Menurut dia, seharusnya pemerintah memandang industri CBM sebagai industri pionir dalam penyediaan energi baru. Bukan malah disamakan dengan migas konvensional. Pemerintah bisa membuat regulasi baru, khusus untuk migas nonkonvensional.  

Saat ini barang dan jasa khusus CBM masih minim di Indonesia, ditambah lagi adanya regulasi yang membuat industri penunjangnya sulit berkembang. Pengusaha CBM terpaksa harus menggunakan peralatan migas konvensional.

Seharusnya pemerintah memberikan fleksibitas bagi industri migas non-konvensional menggunakan barang dan jasa. Ini bisa mendorong ketersediaan industri penunjang migas nonkonvensional. “Dengan fleksibilitas ini yang disertai dengan perbaikan regulasi, saya yakin pemboran sumur CBM akan lebih mudah dan ekonomis,” ujarnya kepada Katadata (28/10).

Kemudahan sangat dibutuhkan industri migas non konvensional yang masih dalam tahap awal pengembangannya di Indonesia. Saat ini industri CBM di Indonesia baru ada sekitar 100 sumur yang sudah dibor. Pengalaman negara lain seperti Amerika dan Australia harus melakukan pemboran pada ribuan sumur agar bisa komersial.

Secara teknis, kata Unggul, usaha CBM di Indonesia sangat menjanjikan. Potensi cadangannya sangat  besar, hingga mencapai  453 triliun kaki kubik (TCF). Namun, perizinan dan regulasi yang diterapkan pemerintah, menyulitkan kontraktor mengkomersikan usahanya. Bahkan, menurut dia, sudah ada beberapa investor yang menarik investasi CBM dari Indonesia seperti ExxonMobil, Total, Santos dan CBM Asia.

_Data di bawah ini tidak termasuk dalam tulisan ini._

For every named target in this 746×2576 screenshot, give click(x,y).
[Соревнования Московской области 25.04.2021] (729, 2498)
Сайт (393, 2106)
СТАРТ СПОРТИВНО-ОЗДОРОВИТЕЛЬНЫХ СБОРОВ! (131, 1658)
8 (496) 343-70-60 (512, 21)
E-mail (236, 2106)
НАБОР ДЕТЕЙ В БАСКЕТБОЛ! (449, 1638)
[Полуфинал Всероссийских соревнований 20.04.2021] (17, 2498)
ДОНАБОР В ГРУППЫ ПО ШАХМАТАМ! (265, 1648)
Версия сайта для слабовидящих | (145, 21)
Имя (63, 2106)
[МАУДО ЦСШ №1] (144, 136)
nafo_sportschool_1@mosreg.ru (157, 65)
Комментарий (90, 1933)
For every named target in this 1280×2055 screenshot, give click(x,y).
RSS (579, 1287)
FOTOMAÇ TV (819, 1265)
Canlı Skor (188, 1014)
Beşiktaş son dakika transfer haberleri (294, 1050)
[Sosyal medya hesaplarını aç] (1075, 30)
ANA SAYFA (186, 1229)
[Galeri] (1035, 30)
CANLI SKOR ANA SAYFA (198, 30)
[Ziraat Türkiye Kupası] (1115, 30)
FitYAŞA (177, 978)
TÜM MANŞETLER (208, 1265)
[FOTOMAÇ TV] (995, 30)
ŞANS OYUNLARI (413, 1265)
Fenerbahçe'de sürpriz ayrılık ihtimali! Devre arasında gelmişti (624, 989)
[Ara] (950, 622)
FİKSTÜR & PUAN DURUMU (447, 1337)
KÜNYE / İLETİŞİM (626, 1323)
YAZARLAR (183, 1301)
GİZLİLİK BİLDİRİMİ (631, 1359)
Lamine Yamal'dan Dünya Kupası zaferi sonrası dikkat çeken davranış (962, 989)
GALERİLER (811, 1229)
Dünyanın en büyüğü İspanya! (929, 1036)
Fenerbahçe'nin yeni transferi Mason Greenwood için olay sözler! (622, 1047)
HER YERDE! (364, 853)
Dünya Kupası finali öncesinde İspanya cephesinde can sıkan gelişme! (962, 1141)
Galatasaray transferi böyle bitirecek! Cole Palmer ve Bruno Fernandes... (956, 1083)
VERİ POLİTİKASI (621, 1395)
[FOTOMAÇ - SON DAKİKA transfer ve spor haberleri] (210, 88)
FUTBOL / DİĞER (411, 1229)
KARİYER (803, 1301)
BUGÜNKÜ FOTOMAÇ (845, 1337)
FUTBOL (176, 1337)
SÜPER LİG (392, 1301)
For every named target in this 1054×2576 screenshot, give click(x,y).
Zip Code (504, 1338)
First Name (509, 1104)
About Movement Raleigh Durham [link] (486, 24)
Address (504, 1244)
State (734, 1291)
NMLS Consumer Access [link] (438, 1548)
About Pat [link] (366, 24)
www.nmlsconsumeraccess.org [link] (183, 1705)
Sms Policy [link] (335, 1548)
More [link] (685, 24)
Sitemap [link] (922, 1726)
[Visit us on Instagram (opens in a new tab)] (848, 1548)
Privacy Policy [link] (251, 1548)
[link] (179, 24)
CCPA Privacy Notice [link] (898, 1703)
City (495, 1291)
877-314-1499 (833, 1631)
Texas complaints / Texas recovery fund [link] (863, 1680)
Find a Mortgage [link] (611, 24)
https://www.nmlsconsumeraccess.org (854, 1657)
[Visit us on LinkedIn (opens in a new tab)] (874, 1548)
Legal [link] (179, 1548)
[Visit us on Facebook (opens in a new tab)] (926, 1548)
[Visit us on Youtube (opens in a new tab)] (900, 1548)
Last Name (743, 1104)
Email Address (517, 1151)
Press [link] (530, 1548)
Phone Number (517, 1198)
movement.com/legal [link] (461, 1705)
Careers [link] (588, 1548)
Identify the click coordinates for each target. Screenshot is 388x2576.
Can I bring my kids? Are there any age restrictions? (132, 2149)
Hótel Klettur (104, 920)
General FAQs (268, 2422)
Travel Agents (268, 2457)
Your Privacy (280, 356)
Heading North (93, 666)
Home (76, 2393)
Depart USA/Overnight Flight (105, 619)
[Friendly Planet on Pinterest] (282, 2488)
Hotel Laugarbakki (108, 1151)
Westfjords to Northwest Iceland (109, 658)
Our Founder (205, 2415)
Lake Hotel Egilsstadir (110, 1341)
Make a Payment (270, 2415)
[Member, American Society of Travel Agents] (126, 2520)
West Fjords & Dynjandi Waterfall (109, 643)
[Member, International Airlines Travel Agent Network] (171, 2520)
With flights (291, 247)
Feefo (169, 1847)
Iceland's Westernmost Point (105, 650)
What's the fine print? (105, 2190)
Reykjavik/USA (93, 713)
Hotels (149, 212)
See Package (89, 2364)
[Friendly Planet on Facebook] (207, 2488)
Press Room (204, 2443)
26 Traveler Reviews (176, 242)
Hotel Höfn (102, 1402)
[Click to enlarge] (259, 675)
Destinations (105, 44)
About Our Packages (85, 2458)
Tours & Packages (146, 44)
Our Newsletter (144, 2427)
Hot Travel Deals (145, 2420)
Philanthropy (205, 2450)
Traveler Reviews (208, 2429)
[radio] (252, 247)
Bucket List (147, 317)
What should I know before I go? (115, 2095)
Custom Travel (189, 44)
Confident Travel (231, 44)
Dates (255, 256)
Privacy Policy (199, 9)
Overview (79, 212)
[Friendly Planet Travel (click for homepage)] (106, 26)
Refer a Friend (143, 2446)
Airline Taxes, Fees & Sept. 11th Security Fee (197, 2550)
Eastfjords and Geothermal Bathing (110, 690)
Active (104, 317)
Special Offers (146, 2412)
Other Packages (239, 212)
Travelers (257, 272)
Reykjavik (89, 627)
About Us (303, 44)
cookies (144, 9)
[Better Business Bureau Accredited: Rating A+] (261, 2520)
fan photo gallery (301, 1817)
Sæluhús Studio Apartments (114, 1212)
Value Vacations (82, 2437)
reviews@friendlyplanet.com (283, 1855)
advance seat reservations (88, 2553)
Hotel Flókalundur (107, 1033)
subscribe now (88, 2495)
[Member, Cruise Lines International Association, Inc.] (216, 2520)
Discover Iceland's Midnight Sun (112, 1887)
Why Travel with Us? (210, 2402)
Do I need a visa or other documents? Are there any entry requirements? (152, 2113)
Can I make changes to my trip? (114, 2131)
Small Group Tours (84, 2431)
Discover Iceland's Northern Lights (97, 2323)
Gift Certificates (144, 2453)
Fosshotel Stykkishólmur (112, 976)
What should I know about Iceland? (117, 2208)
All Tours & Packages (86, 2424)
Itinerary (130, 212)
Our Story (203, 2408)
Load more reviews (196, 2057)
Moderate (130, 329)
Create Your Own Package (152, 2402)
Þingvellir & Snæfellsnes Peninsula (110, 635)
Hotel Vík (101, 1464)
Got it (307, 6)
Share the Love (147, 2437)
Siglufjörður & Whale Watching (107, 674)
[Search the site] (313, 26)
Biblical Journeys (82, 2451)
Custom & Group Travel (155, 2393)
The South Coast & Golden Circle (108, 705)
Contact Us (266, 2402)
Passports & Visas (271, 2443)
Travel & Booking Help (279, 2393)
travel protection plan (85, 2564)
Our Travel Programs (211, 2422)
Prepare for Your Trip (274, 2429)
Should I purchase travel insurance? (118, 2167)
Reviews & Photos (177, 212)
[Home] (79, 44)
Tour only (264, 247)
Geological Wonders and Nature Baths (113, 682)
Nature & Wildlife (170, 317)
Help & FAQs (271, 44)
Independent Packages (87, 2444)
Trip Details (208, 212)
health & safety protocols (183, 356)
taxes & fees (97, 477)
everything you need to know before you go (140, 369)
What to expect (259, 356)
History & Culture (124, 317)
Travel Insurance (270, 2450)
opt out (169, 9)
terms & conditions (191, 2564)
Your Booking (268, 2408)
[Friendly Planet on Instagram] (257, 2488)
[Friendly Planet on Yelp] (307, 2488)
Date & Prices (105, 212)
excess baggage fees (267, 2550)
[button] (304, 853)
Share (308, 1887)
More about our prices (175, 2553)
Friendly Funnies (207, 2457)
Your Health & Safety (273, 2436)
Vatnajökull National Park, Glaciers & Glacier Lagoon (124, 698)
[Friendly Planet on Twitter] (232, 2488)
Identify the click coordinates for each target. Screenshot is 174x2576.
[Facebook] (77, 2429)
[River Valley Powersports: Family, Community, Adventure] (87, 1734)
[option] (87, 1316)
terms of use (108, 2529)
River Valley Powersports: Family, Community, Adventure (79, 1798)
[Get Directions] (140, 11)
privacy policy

(Baca: Perusahaan Migas Non-Konvensional Berhenti Beroperasi)

Sekadar informasi, NuEnergy Gas Ltd. merupakan perusahaan migas asal Australia. NuEnergy telah memiliki tiga kontrak kerja sama migas (PSC) yakni Muara Enim, Muara Enim II, dan Rengat, di Sumatera Selatan dan Sumatera bagian tengah.

Pada 20 Mei lalu perusahaan ini menandatangani kesepakatan dengan Dart International Ltd. untuk membeli 100 persen saham Dart Energy (Indonesia) Holdings Pte Ltd. Akuisisi senilai US$ 1 juta masih menunggu terselesaikannya beberapa kondisi termasuk persetujuan pemerintah.

Dengan akuisisi NuEnergy akan memiliki seluruh aset Dart Energy di Indonesia yang terdiri atas tiga kontrak kerjasama blok migas (PSC) dan hak terhadap evaluasi bersama (joint evaluation/JE) atas satu blok CBM. Ini mencakup 45 persen saham di PSC CBM Tanjung Enim dan 50 persen saham di PSC CBM Muralim di Sumatera Selatan, serta 100 persen saham di PSC CBM Bontang-Bengalon di Kalimantan Timur. NuEnergy juga memiliki hak JE di CBM Bungamas, Sumatera Selatan.